[cfe-dev] RFC: Clang driver redesign

Douglas Gregor dgregor at apple.com
Mon Nov 7 08:02:40 PST 2011


On Nov 4, 2011, at 7:55 AM, Sean Hunt wrote:

> On Fri, Nov 4, 2011 at 07:11, James Molloy <james.molloy at arm.com> wrote:
>> Usecase 3: Clang developer, developing
>> --------------------------------------
>> 
>> Wants no functionality to change - things keep working as normal [1]
>> 
>> Usecase 4: Apple/Darwin developer, using fat binaries
>> -----------------------------------------------------
>> 
>> Requires fat-binary support. This entails multiple "-arch" arguments
>> being supported. [1]
>> 
>> .. note::
>> 
>>    Describe this some more?
>> 
>> Functional requirements
>> =======================
>> 
>> The following requirements follow from the use cases above and attempt
>> to formalise those use cases more precisely.
>> 
>> [1] No functional regressions
>>  The driver **must** be able to be configured such that it can parse
>>  command lines that the current Clang driver accepts. The driver
>>  **must** invoke all subtools in the same manner as the current Clang
>>  driver, with the possible exception of obtuse, undefined, legacy or
>>  otherwise incorrect behaviour, permission for which must be obtained
>>  from the mailing list and documented in a subsection of this
>>  document for decision tracking.
> 
> I honestly have to disagree with this one. A lot of the reasons for
> horribleness in the current driver is compatibility with GCC. I
> believe that we should really have two drivers, one being the 'nice'
> driver, and one being the compatibility driver. To be honest, I
> consider POSIX specifications for CC rather irrigating as well, but
> I'm willing to concede POSIX compatibility. Naturally, it should be
> easy for these to both be changeable at once so that we don't have
> ridiculous levels of maintenance being performed, but I'm of opinion
> that the current model is predicated on enough levels of annoyances
> that trying to promote a compatible compiler is not a good approach
> (the first example that comes to mind is -Wall).

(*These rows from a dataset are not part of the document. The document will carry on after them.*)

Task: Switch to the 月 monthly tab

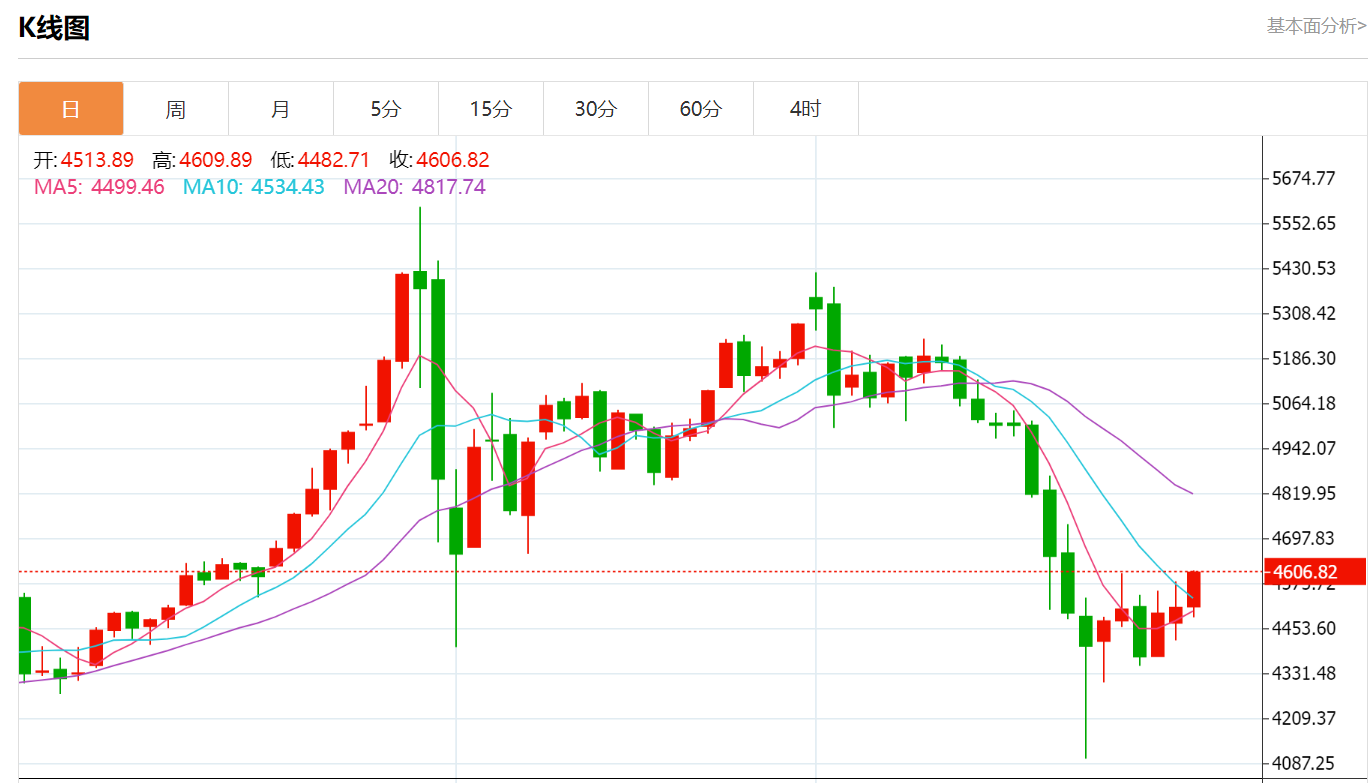Action: (281, 109)
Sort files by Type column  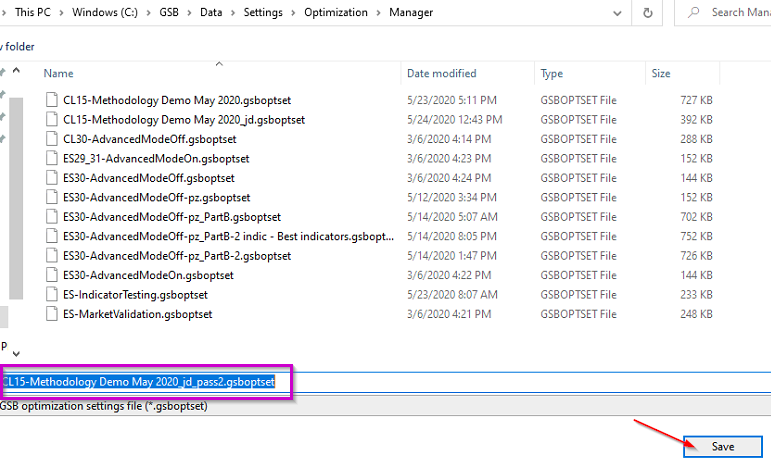pyautogui.click(x=552, y=73)
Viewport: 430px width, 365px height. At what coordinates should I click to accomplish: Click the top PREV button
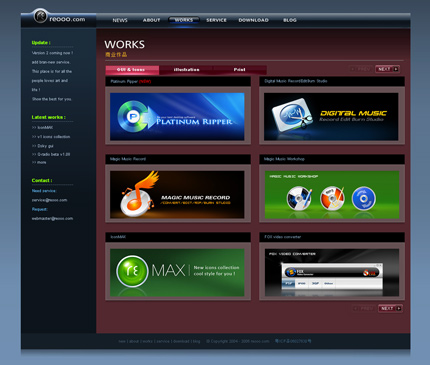click(361, 69)
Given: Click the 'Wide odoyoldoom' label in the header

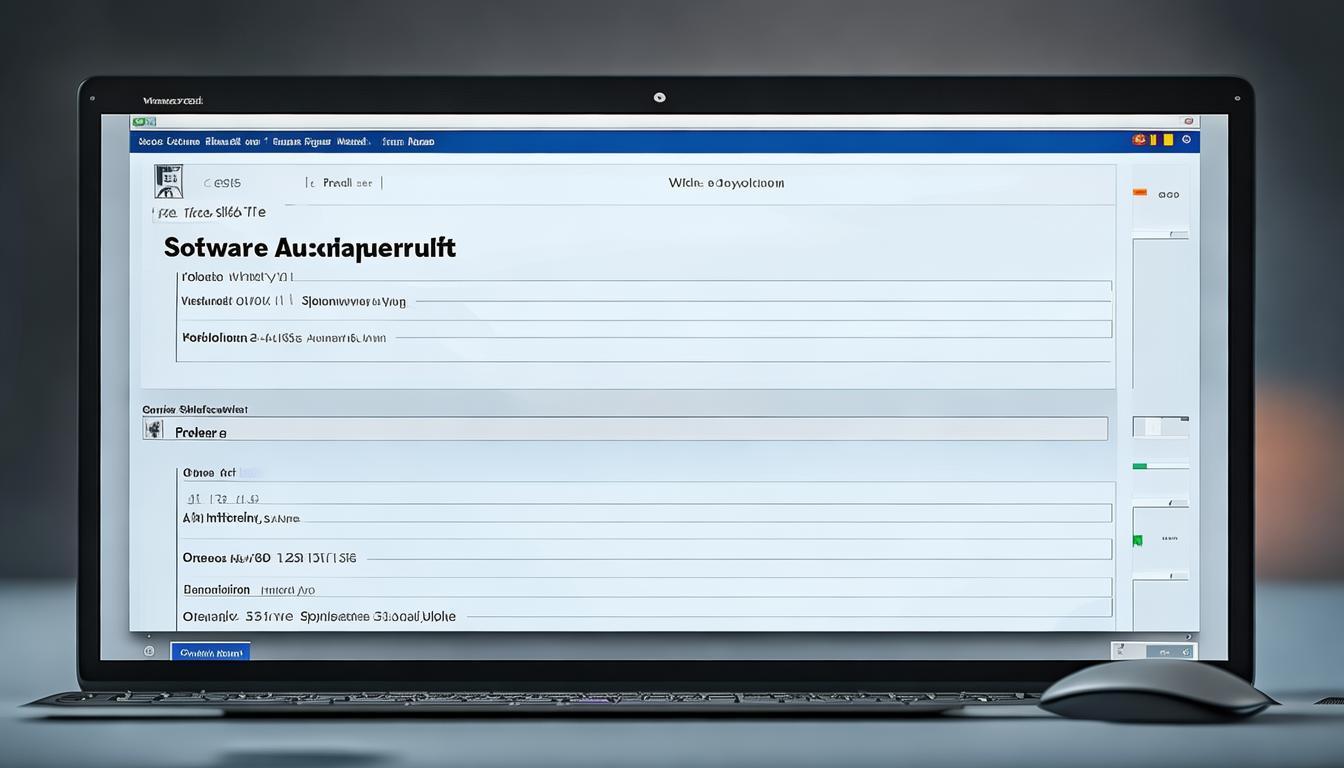Looking at the screenshot, I should 726,183.
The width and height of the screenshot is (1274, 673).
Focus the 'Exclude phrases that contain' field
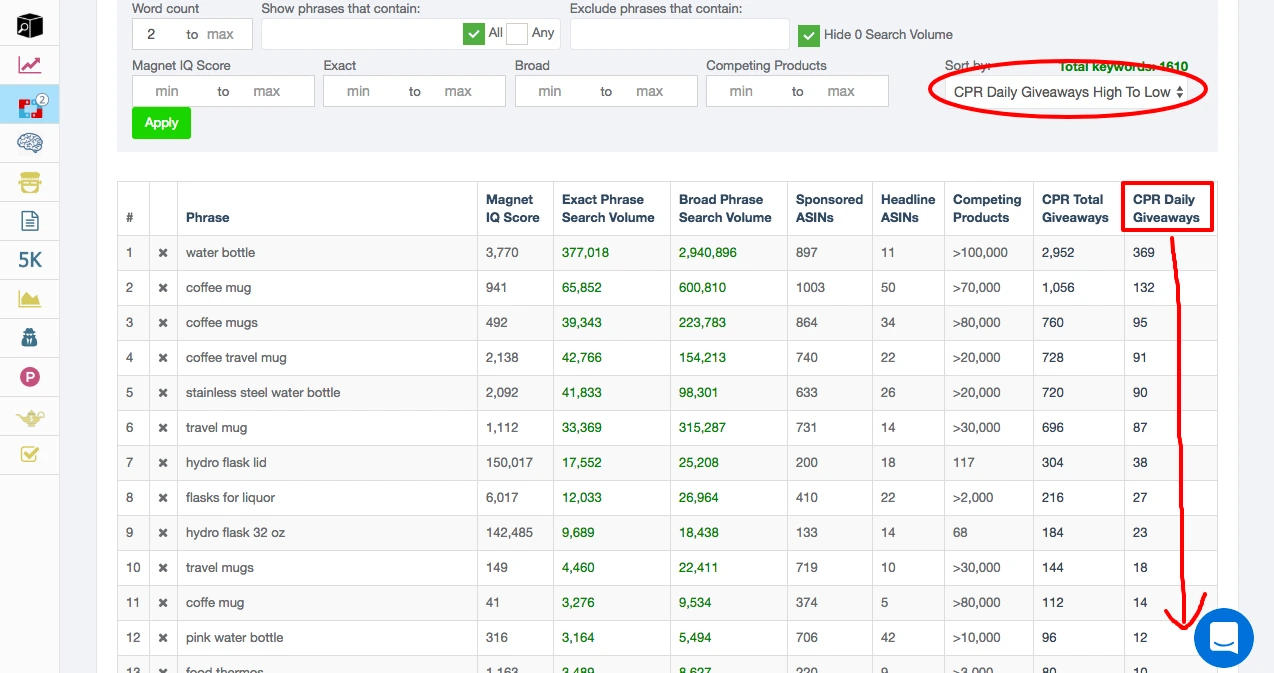tap(679, 34)
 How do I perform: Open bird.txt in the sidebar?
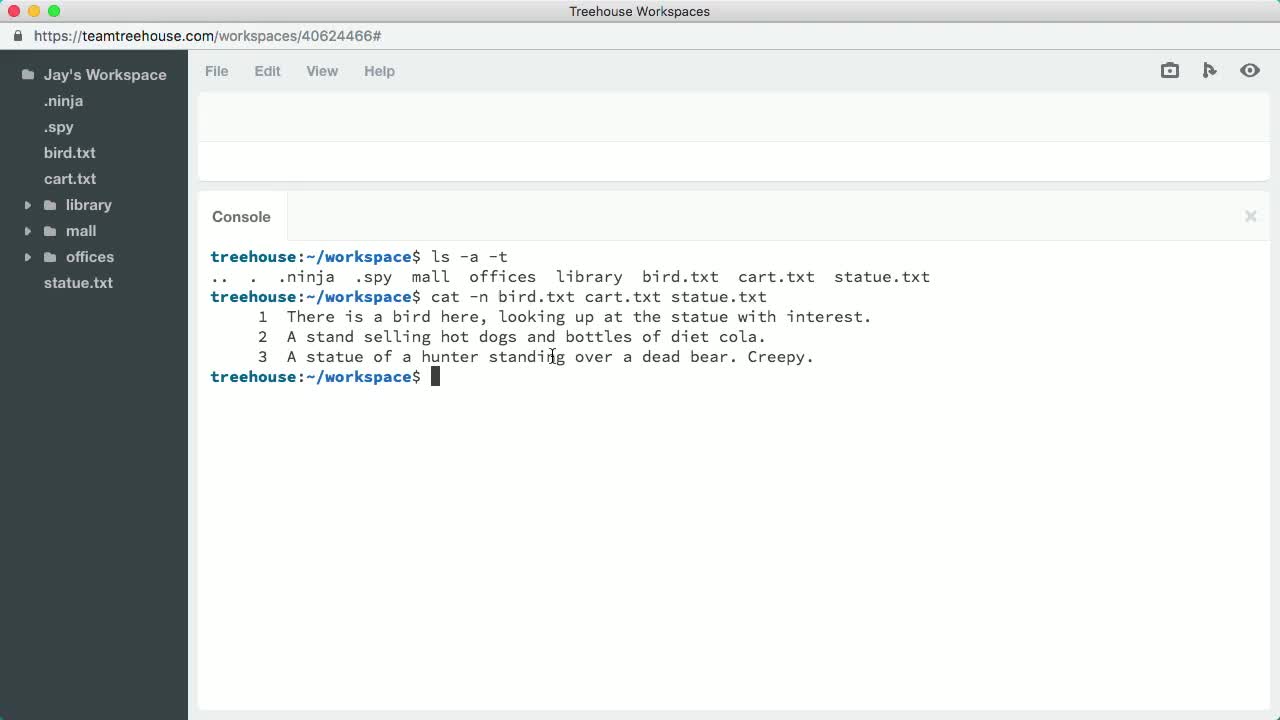[x=70, y=153]
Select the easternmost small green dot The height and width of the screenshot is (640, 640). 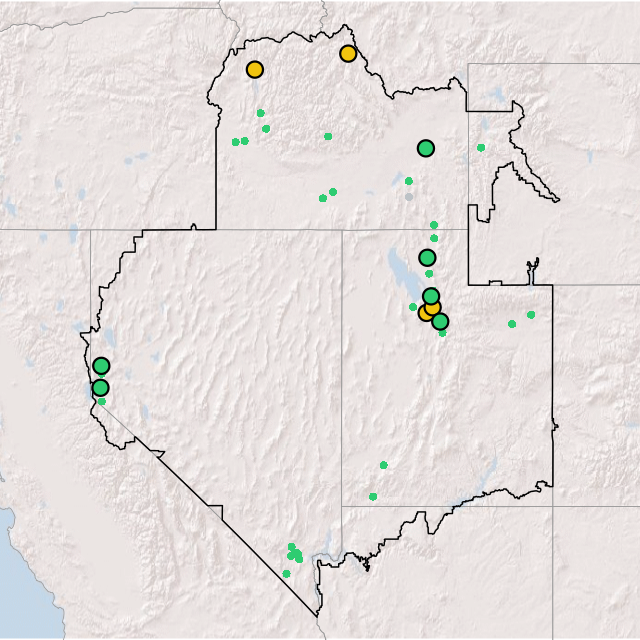point(531,315)
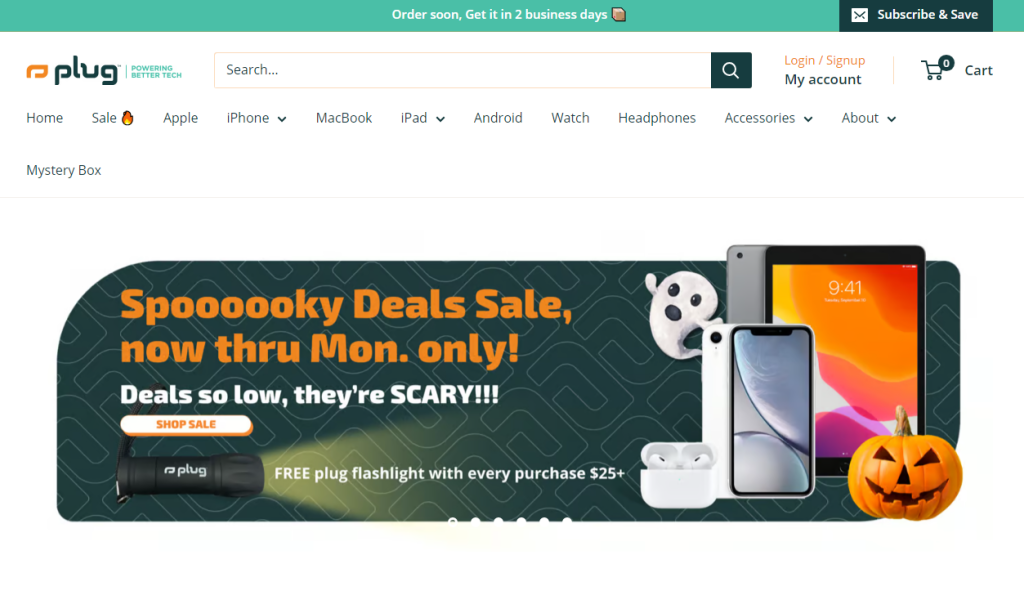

GCC compatibility is and has always been crucial to the viability of Clang, *especially* in the driver, which needs to deal with many years of accumulated cruft in makefiles and command lines. Unlike with language compatibility, where we can differ from GCC to better adhere to a language standard, GCC's driver *is* the standard for most *nix systems out there. You won't win the hearts and minds of users if you tell them to change all of their makefiles before they can even try Clang.

By all means, please make it easier to build and distribute cross compilers, but any Clang driver that does not provide GCC compatibility is likely to be a non-starter [*].

	- Doug

[*] The natural exception would be a driver designed for compatibility with a different compiler, e.g., a Clang that accepts Microsoft CL command-like syntax.